[Dataset entries]

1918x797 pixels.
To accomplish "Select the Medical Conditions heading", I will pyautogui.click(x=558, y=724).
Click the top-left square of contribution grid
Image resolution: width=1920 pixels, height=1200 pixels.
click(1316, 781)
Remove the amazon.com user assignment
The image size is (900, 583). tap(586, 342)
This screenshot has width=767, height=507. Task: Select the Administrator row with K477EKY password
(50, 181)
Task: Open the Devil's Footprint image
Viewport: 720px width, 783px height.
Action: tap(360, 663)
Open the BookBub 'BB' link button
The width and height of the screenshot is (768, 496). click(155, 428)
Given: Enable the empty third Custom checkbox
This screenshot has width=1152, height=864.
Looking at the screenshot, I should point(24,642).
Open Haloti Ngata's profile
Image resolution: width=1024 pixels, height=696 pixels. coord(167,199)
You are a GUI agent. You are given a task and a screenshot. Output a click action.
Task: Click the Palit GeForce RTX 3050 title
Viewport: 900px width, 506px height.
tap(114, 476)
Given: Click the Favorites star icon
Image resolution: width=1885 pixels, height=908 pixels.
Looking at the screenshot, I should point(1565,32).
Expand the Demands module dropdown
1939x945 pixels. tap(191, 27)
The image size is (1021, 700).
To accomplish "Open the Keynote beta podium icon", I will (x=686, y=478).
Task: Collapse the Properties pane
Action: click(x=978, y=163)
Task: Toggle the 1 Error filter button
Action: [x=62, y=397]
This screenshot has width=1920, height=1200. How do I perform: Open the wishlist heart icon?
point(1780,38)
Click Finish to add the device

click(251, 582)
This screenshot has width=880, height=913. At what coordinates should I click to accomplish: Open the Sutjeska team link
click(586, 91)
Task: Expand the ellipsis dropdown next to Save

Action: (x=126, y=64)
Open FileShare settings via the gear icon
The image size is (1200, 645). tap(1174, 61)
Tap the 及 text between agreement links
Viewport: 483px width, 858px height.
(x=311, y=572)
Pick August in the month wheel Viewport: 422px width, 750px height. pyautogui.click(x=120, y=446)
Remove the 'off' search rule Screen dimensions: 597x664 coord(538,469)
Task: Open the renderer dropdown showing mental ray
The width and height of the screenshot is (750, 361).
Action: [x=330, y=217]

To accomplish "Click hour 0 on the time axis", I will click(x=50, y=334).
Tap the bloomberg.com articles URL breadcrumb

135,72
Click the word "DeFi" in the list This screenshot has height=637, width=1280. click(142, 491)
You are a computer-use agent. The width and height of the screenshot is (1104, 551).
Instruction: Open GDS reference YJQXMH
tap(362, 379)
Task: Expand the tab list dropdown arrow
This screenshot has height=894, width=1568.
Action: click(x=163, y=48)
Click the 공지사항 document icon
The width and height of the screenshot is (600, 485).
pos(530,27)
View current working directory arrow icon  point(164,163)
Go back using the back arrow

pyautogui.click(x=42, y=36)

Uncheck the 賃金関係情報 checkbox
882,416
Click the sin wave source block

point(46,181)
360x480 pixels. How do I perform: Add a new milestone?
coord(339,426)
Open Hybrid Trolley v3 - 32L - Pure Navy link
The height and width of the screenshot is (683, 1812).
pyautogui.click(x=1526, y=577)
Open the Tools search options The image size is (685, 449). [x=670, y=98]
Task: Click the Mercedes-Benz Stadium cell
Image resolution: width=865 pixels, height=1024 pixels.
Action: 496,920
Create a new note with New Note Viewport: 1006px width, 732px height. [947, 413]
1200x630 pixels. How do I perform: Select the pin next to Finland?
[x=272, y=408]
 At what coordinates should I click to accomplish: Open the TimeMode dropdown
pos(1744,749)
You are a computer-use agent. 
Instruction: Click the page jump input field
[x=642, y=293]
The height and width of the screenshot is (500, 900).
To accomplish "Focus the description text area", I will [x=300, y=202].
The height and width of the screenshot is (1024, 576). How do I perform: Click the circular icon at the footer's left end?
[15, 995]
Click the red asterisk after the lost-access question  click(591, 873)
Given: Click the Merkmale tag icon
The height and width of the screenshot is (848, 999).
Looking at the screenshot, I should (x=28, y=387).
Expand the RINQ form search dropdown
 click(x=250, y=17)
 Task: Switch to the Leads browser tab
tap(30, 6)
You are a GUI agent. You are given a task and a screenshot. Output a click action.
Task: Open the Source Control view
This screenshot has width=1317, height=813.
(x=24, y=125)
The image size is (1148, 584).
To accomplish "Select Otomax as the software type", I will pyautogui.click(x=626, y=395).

• _ASSIGNED TASK_:
The complete data is to be transcribed verbatim.

• _YOUR RESPONSE_:
1918x797 pixels.
To accomplish "Select the Medical Conditions heading", I will pyautogui.click(x=558, y=724).
Click the top-left square of contribution grid
Image resolution: width=1920 pixels, height=1200 pixels.
click(1316, 781)
Remove the amazon.com user assignment
The image size is (900, 583). tap(586, 342)
This screenshot has width=767, height=507. Task: Select the Administrator row with K477EKY password
(50, 181)
Task: Open the Devil's Footprint image
Viewport: 720px width, 783px height.
Action: tap(360, 663)
Open the BookBub 'BB' link button
The width and height of the screenshot is (768, 496). click(155, 428)
Given: Enable the empty third Custom checkbox
This screenshot has width=1152, height=864.
Looking at the screenshot, I should point(24,642).
Open Haloti Ngata's profile
Image resolution: width=1024 pixels, height=696 pixels. coord(167,199)
You are a GUI agent. You are given a task and a screenshot. Output a click action.
Task: Click the Palit GeForce RTX 3050 title
Viewport: 900px width, 506px height.
tap(114, 476)
Given: Click the Favorites star icon
Image resolution: width=1885 pixels, height=908 pixels.
Looking at the screenshot, I should point(1565,32).
Expand the Demands module dropdown
1939x945 pixels. tap(191, 27)
The image size is (1021, 700).
To accomplish "Open the Keynote beta podium icon", I will (x=686, y=478).
Task: Collapse the Properties pane
Action: click(x=978, y=163)
Task: Toggle the 1 Error filter button
Action: [x=62, y=397]
This screenshot has width=1920, height=1200. How do I perform: Open the wishlist heart icon?
point(1780,38)
Click Finish to add the device

click(251, 582)
This screenshot has width=880, height=913. At what coordinates should I click to accomplish: Open the Sutjeska team link
click(586, 91)
Task: Expand the ellipsis dropdown next to Save

Action: (x=126, y=64)
Open FileShare settings via the gear icon
The image size is (1200, 645). tap(1174, 61)
Tap the 及 text between agreement links
Viewport: 483px width, 858px height.
(x=311, y=572)
Pick August in the month wheel Viewport: 422px width, 750px height. pyautogui.click(x=120, y=446)
Remove the 'off' search rule Screen dimensions: 597x664 coord(538,469)
Task: Open the renderer dropdown showing mental ray
The width and height of the screenshot is (750, 361).
Action: [x=330, y=217]

To accomplish "Click hour 0 on the time axis", I will click(x=50, y=334).
Tap the bloomberg.com articles URL breadcrumb

135,72
Click the word "DeFi" in the list This screenshot has height=637, width=1280. click(142, 491)
You are a computer-use agent. The width and height of the screenshot is (1104, 551).
Instruction: Open GDS reference YJQXMH
tap(362, 379)
Task: Expand the tab list dropdown arrow
This screenshot has height=894, width=1568.
Action: click(x=163, y=48)
Click the 공지사항 document icon
The width and height of the screenshot is (600, 485).
pos(530,27)
View current working directory arrow icon  point(164,163)
Go back using the back arrow

pyautogui.click(x=42, y=36)

Uncheck the 賃金関係情報 checkbox
882,416
Click the sin wave source block

point(46,181)
360x480 pixels. How do I perform: Add a new milestone?
coord(339,426)
Open Hybrid Trolley v3 - 32L - Pure Navy link
The height and width of the screenshot is (683, 1812).
pyautogui.click(x=1526, y=577)
Open the Tools search options The image size is (685, 449). [x=670, y=98]
Task: Click the Mercedes-Benz Stadium cell
Image resolution: width=865 pixels, height=1024 pixels.
Action: 496,920
Create a new note with New Note Viewport: 1006px width, 732px height. [947, 413]
1200x630 pixels. How do I perform: Select the pin next to Finland?
[x=272, y=408]
 At what coordinates should I click to accomplish: Open the TimeMode dropdown
pos(1744,749)
You are a computer-use agent. 
Instruction: Click the page jump input field
[x=642, y=293]
The height and width of the screenshot is (500, 900).
To accomplish "Focus the description text area", I will [x=300, y=202].
The height and width of the screenshot is (1024, 576). How do I perform: Click the circular icon at the footer's left end?
[15, 995]
Click the red asterisk after the lost-access question  click(591, 873)
Given: Click the Merkmale tag icon
The height and width of the screenshot is (848, 999).
Looking at the screenshot, I should (x=28, y=387).
Expand the RINQ form search dropdown
 click(x=250, y=17)
 Task: Switch to the Leads browser tab
tap(30, 6)
You are a GUI agent. You are given a task and a screenshot. Output a click action.
Task: Open the Source Control view
This screenshot has width=1317, height=813.
(x=24, y=125)
The image size is (1148, 584).
To accomplish "Select Otomax as the software type", I will pyautogui.click(x=626, y=395).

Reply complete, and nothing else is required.